[What is being asked]: Nothing but the lines from the one with "Where should I click to: Click the Undo" through the end of the records below should be written out, and each must match word for word.

[Stored records]:
==============================

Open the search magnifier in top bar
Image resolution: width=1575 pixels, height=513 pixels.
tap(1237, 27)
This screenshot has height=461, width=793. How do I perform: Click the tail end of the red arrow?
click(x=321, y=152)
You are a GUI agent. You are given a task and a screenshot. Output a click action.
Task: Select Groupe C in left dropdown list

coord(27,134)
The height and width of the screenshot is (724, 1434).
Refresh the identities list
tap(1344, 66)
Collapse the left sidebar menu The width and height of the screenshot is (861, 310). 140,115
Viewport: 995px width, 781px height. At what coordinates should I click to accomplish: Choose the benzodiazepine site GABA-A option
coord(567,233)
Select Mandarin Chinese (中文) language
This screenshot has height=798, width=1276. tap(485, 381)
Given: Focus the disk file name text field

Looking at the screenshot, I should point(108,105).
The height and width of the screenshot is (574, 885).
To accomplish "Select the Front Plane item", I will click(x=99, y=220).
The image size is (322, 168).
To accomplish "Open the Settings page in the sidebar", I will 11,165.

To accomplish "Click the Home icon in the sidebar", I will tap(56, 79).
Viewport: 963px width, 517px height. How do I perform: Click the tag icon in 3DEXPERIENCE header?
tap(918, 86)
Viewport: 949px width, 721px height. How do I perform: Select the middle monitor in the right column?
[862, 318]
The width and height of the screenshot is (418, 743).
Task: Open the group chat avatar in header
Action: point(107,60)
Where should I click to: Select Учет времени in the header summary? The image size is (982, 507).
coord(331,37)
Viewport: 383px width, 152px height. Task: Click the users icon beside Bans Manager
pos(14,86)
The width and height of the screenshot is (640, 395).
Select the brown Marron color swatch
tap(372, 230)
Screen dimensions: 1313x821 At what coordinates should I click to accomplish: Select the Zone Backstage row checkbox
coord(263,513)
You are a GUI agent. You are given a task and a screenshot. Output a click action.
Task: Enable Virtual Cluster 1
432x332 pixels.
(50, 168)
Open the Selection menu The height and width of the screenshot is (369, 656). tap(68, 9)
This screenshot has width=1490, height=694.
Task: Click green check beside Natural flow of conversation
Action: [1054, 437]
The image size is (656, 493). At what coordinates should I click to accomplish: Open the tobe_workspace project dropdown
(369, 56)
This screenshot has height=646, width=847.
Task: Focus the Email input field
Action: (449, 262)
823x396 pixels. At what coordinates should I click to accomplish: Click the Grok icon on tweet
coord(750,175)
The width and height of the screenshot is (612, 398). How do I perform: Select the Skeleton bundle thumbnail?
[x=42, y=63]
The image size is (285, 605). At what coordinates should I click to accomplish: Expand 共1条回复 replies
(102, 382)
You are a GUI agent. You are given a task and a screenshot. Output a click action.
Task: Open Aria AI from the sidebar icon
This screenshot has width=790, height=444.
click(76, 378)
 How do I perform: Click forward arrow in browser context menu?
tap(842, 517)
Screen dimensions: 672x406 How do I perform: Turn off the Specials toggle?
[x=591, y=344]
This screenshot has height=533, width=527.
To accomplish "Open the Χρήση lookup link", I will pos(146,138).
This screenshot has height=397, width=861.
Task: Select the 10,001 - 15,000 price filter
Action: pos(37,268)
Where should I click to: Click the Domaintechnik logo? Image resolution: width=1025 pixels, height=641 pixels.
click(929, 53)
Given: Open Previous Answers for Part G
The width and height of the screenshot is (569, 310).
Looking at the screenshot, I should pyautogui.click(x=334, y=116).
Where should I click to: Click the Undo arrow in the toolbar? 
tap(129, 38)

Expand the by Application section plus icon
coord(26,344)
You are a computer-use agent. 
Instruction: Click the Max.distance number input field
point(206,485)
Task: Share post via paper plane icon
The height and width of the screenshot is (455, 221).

==============================

[Exercise solution]:
Where should I click to: Click the Undo arrow in the toolbar? 
tap(129, 38)

Expand the by Application section plus icon
coord(26,344)
You are a computer-use agent. 
Instruction: Click the Max.distance number input field
point(206,485)
Task: Share post via paper plane icon
The height and width of the screenshot is (455, 221).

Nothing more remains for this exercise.